Synchronicity hit me this weekend in a few ways, through one insightful angel card reading, and one insightful friend.
“It’s okay Maggie, to fall apart. You don’t have to act put together all the time.”
Wise words from her last night, as she watched me sob over a very young friend I lost a few years ago. When you lose someone, at least in my experience, it does not hurt any less when you remember. Over time for me though, that point of pain would not so readily surface. When I reconnected with it last night it was like an emotional damn had been opened. I have not cried like that in front of someone in a long time. Since my move to another state I have felt at times that twinge of loneliness when you are adjusting to living away from cherished friends, and trying to make new ones. It felt good to be in the company of a person who could really see who I am, and understand the subtle conflict that was going on during a moment of complete vulnerability.

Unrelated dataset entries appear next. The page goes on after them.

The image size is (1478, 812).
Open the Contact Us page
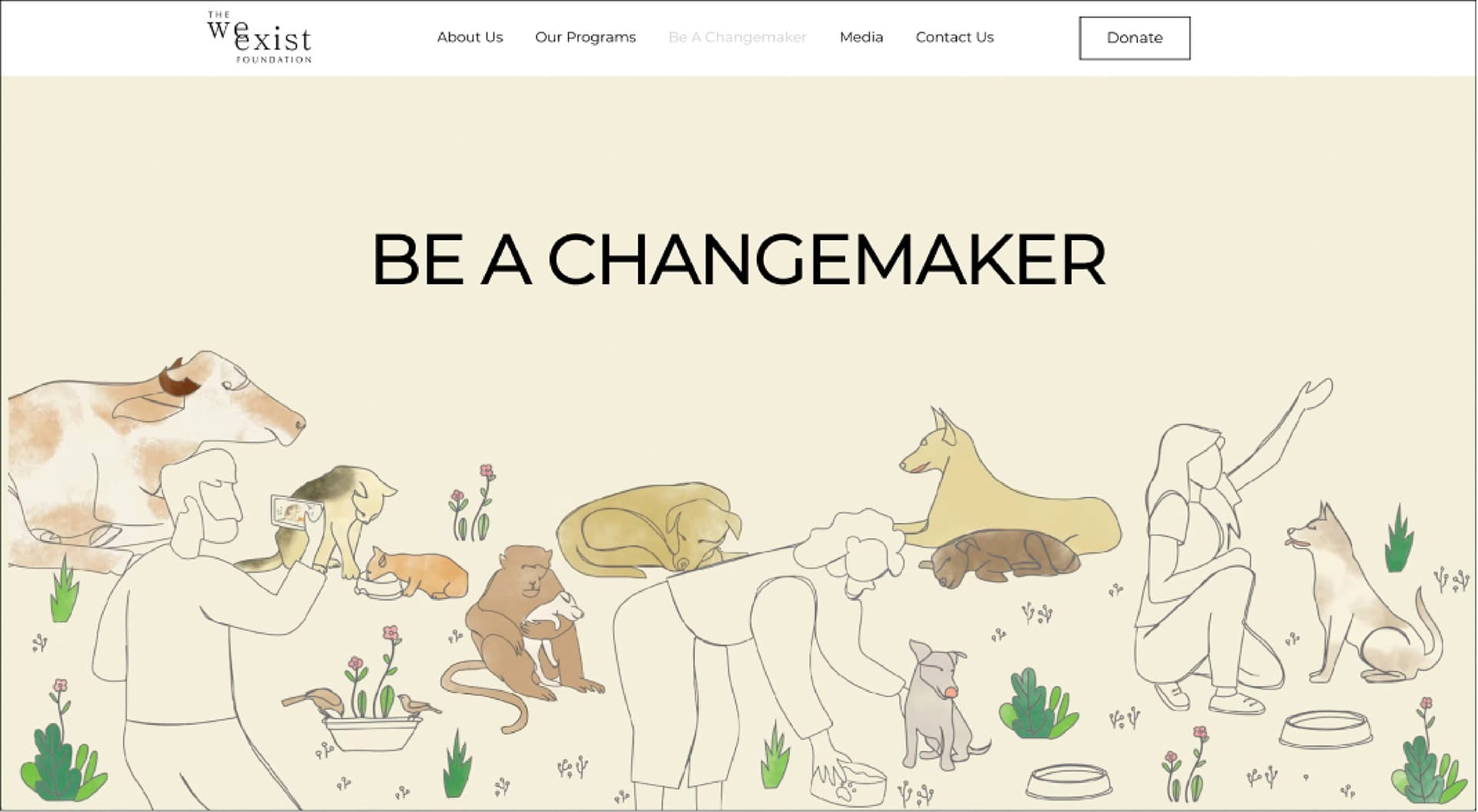(955, 37)
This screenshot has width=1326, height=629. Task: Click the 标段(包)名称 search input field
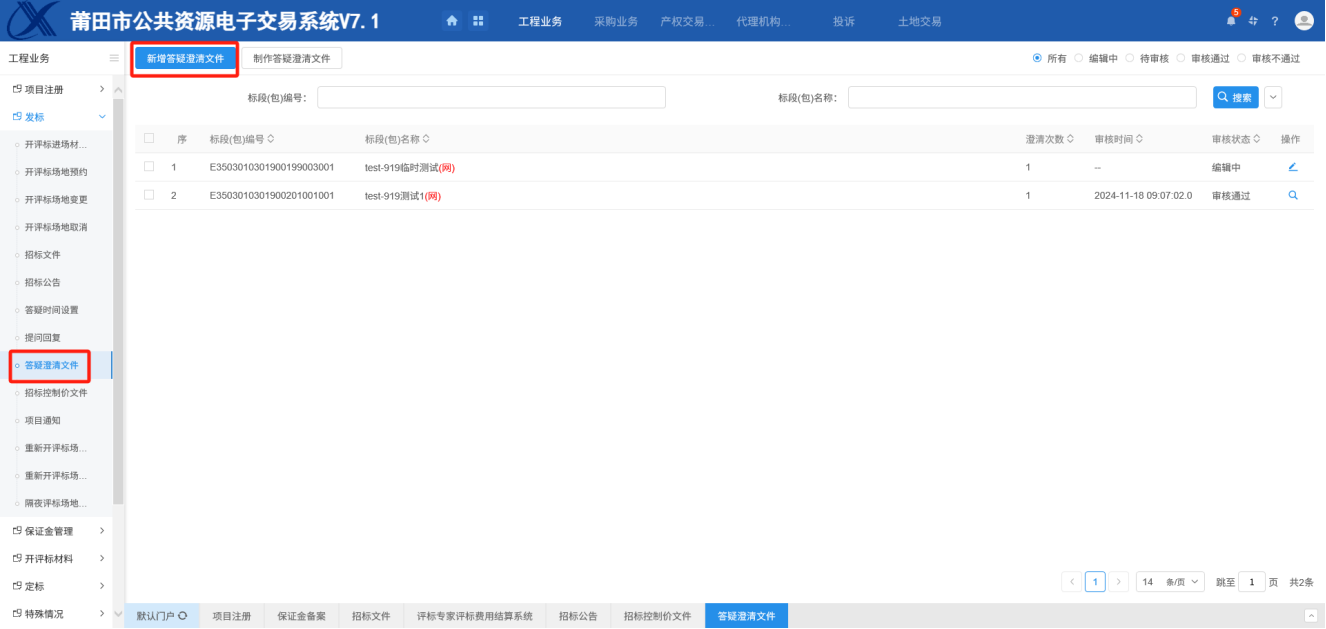[x=1021, y=97]
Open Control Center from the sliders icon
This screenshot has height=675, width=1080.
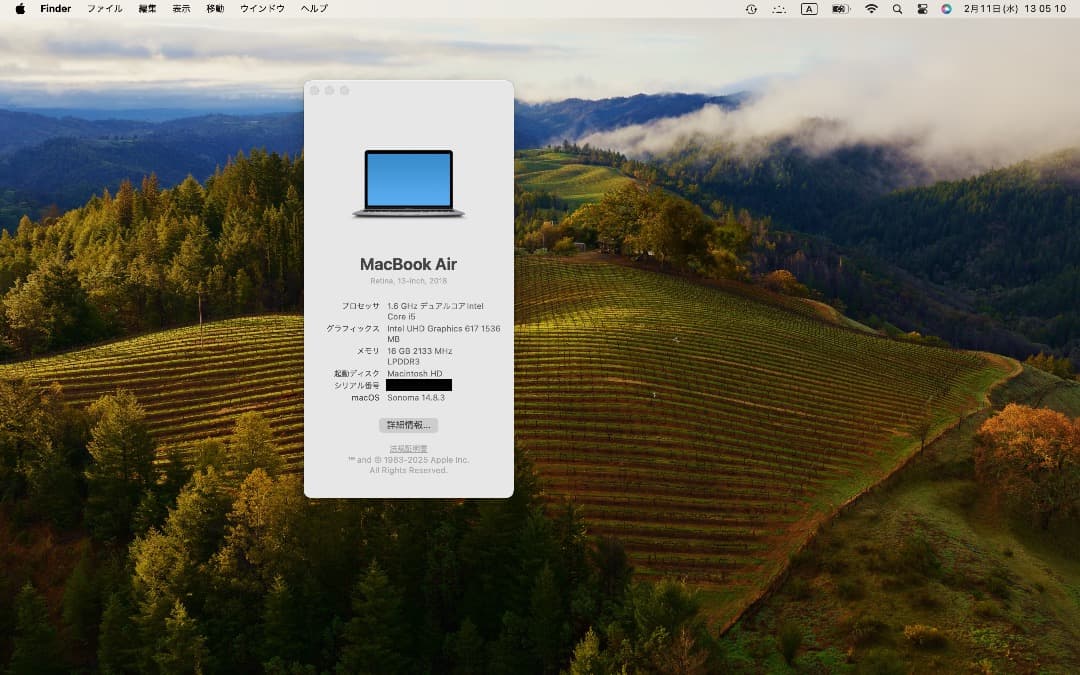coord(924,8)
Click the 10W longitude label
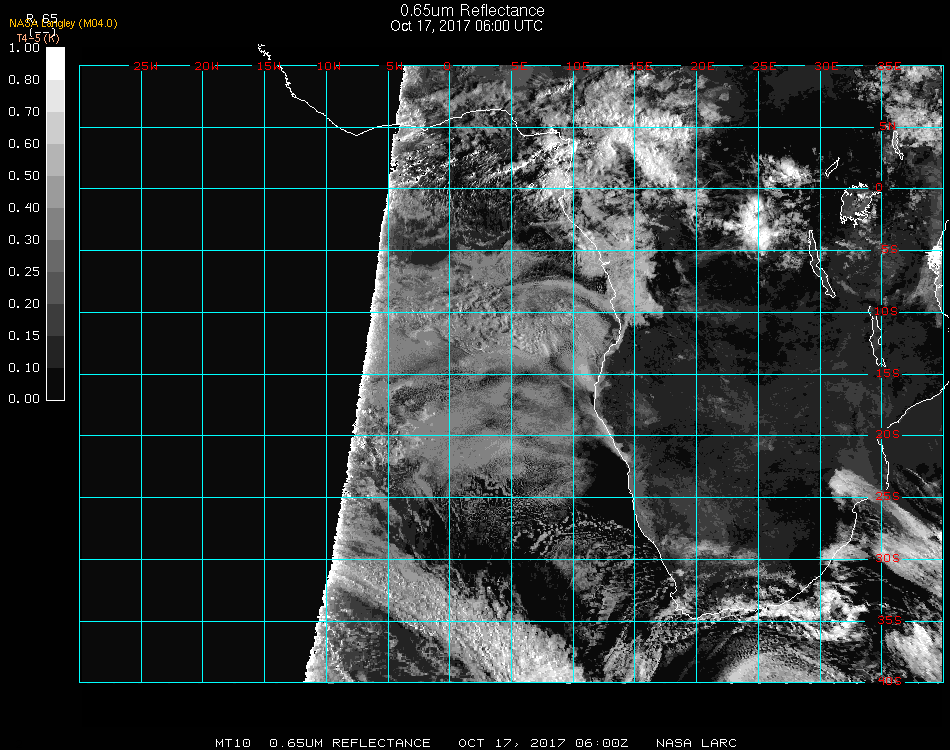Image resolution: width=950 pixels, height=750 pixels. coord(329,67)
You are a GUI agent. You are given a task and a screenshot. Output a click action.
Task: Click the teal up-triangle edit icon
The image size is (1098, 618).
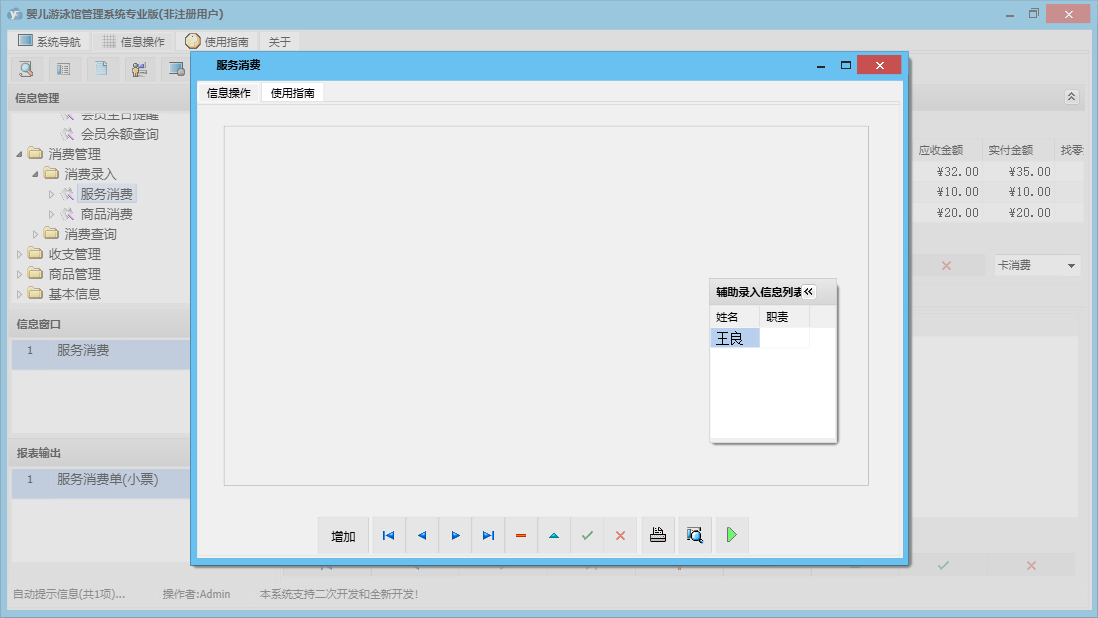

This morning after conducting an interview in a small stuffy office, I decided to take a little walk and get some pictures of this pretty residential community. Still a little hazy from the night before, and sad, it felt nice to be out getting some fresh air. As I walked around, a little friend in the form of a butterfly flew by and alongside me for a few moments.
Then it landed here:
I watched him for what felt like forever, people passing me by, looking at me quietly staring, taking waaaay too many pics, but I didn’t care how nuts I appeared. I let myself get lost in the moment, and its beauty. I felt comforted.
Back to that synchronicity thing.
I then recalled a woman I met who was able to communicate with my friend who passed telling me that any time I saw a butterfly, it was his way of saying hello. Then, I remembered my dear friend who gave me the angel card reading sharing my connection to butterfly energy. She had urged me to pay attention to it. Ahhh. Okay. Message received.
And I smiled.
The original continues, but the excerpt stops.